There will be no dialog boxes on the screen and the installtion will be completely automatic.

# How to uninstall the hotfix?

The hotfix will be listed in the Add/Remove programs window and you can uninstall it from there.

# How to check that the hotfix is working on my computer?

Use the checker to verify that the hotfix works. If should report that your system is invulnerable. In it reports that your system is still vulnerable, check the HKLM\Software\Microsoft\Windows NT\CurrentVersion\Windows\AppInit_DLLs registry key. It should contain a reference to c:\windows\system32\wmfhotfix.dll. There are some programs known to clean up this registry key. The fix will not work in this case. You should find and disable the program which cleans the registry key or uninstall the hotfix.

# What does the hotfix exactly do?

The hotfix disables a vulnerable function in GDI32.DLL. It does not disable any other functionality: you will still be able to use the Fax & Puctire viewer and other programs. It does not alter any file on your computer, the modifications are done in the memory and will disappear as soon as the hotfix is unistalled and the computer is rebooted.

# How long should the hotfix stay on the computer?

The hotfix should be uninstalled from the computer after applying the official patch from Microsoft.

Thanks man! Will this work if my PC is already infected though?

Thanks man! Will this work if my PC is already infected though?

It will likely patch the vulnerability but do nothing else. So you'll have to remove the malware through other means, and as payloads vary, said malware may have done anything to your system including opening new holes.

gah my brother got infected on day 0 and i have to clean up after him. Spyaxe - nasty...

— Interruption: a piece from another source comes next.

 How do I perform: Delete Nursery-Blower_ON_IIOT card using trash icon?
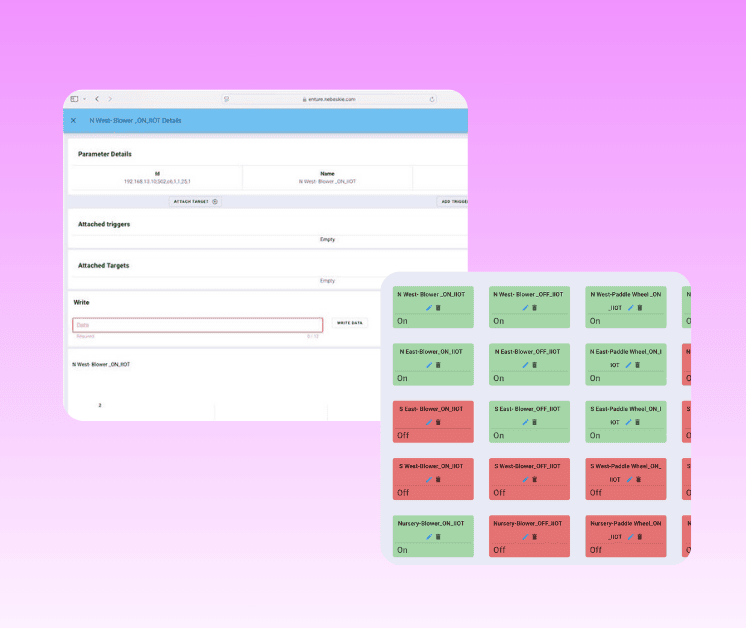(438, 536)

Damn it! I got PS guard....
Thanks for the help dude!
Edit: I got rid of the bastard! Thank f**k...

Tim

It will likely patch the vulnerability but do nothing else. So you'll have to remove the malware through other means, and as payloads vary, said malware may have done anything to your system including opening new holes.

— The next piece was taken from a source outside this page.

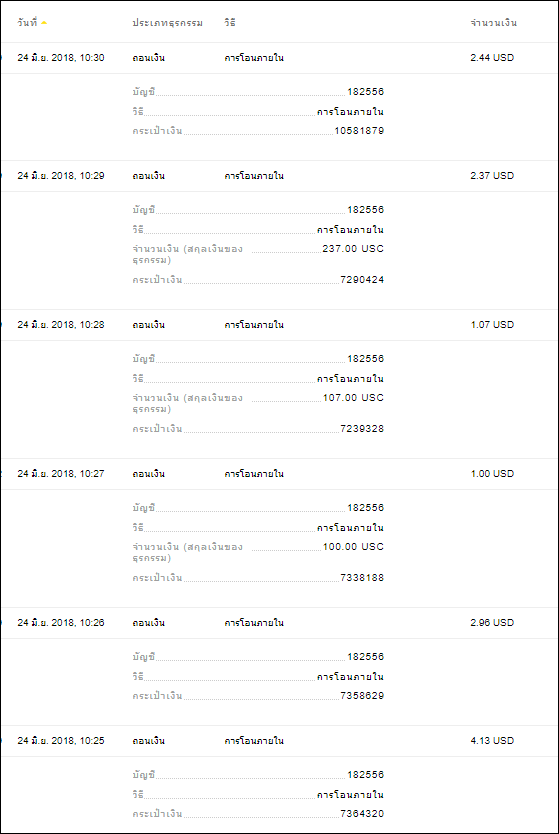Collapse the 10:28 transaction row
The width and height of the screenshot is (559, 834).
(279, 325)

gah my brother got infected on day 0 and i have to clean up after him. Spyaxe - nasty...

any tips on getting rid of that spyaxe? --- it still runs rampant on my laptop, i've been disabling "system restore" but it still comes back from the grave after a cleanup.....

since it has corrupted my norton install --- I can't restart my computer to repair/deleat the bastard.

MS got round to posting a malware removal thingy. I dled it but haven't restarted yet to see if it works.

The official microsoft patch was released yesterday afternoon.

Linkzorzs ?

Linkzorzs ?

www.windowsupdate.com

If auto update is enabled, you should have it by now.